What was Katz v Grossman?
Since the 2005 decision of the Supreme Court of NSW in Katz v Grossman, the case has been discussed in many articles and seminars relating to superannuation and estate planning. In the Katz v Grossman case, the deceased left a son and daughter. The deceased's will provided that his estate assets were to pass equally to his two children. Part of the deceased's wealth included about $1 million in an SMSF. Following the death, the SMSF was in the control of the daughter. The daughter caused the deceased's superannuation death benefit to be paid directly to her, and not to the deceased's estate. Accordingly, the son did not receive half the superannuation as intended by the deceased. The Court determined that the daughter was legally able to do this.
The circumstances of Katz v Grossman highlighted the importance, from the perspective of estate planning, of:
- how control of an SMSF passes in the event of the death of a member/trustee
- the importance of considering the relationship between binding death benefit nominations and a deceased's will.
As highlighted below in the recent decision by the Supreme Court of Western Australia in Ioppolo & Hesford v Conti  WASC 389, similar situations are still occurring.
Recent case – Ioppolo & Hesford v Conti
In Ioppolo & Hesford v Conti the deceased (Francesca Conti) had made her will and purported to leave all her superannuation entitlements to her children. She specifically stated that she did not want any superannuation entitlement paid to her husband (Augusto Conti). At the time of Francesca's death she and Augusto were the trustees of an SMSF. Following Francesca's death, Augusto retired as a trustee and appointed a corporate trustee (which was controlled by him) as the new trustee of the SMSF. The new trustee decided to pay Francesca's death benefit of $648,586 to Augusto.

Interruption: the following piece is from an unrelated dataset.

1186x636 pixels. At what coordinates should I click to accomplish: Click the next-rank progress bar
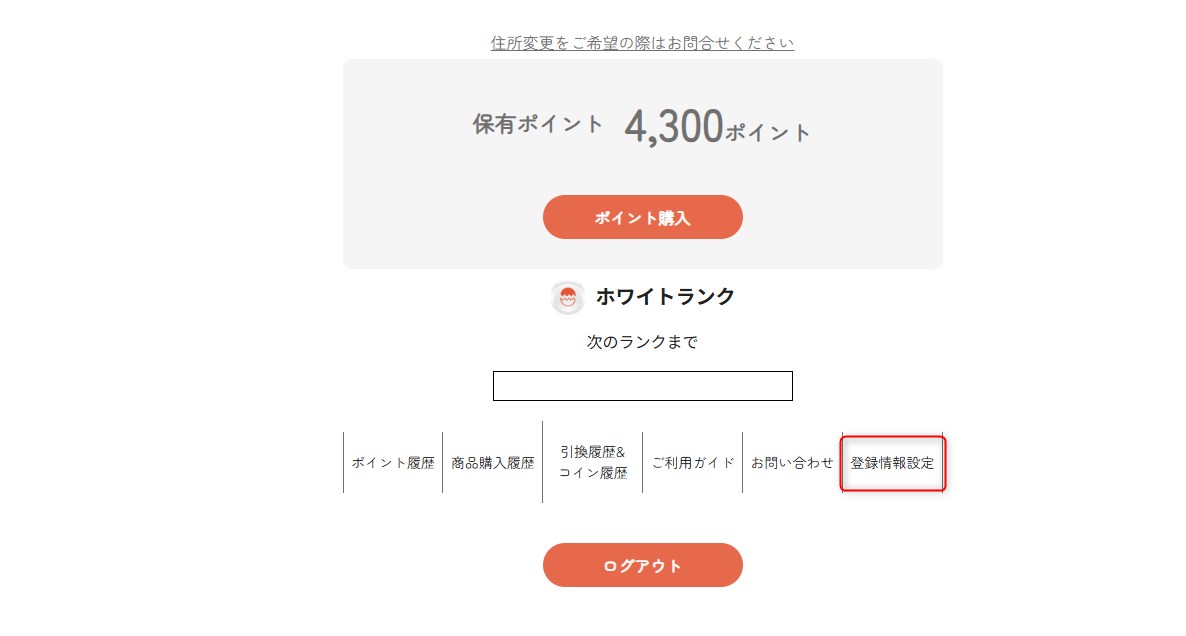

Francesca's children (in their capacity as executors of her estate) took action against Augusto and the corporate trustee but failed. In particular, the executors argued that as specified in section 17A of the Superannuation Industry (Supervision) Act, they were entitled to be appointed as co-trustees of the SMSF. Had they been appointed co-trustees, they may have been able to influence the decision in relation to the payment of the death benefit. The Court found that whilst section 17A allowed an executor to be appointed as a co-trustee, it was not mandatory that the appointment be made. The executors argument that the SMSF trustee had not acted bona fide in ignoring the wishes expressed in Francesca's will was also rejected.
The Court noted that this case illustrates how problems can arise in a family and lead to disputes relating to an SMSF and death benefit. Francesca's failure to properly document her wishes in relation to the payment of her superannuation death benefit arguably resulted in a substantial financial and emotional cost to her children.
Lesson to be learnt
The Conti Case and Katz v Grossman highlight the special issues involved in estate planning where there is superannuation (and particularly an SMSF) and the importance of thinking through the issues and tailoring an appropriate solution.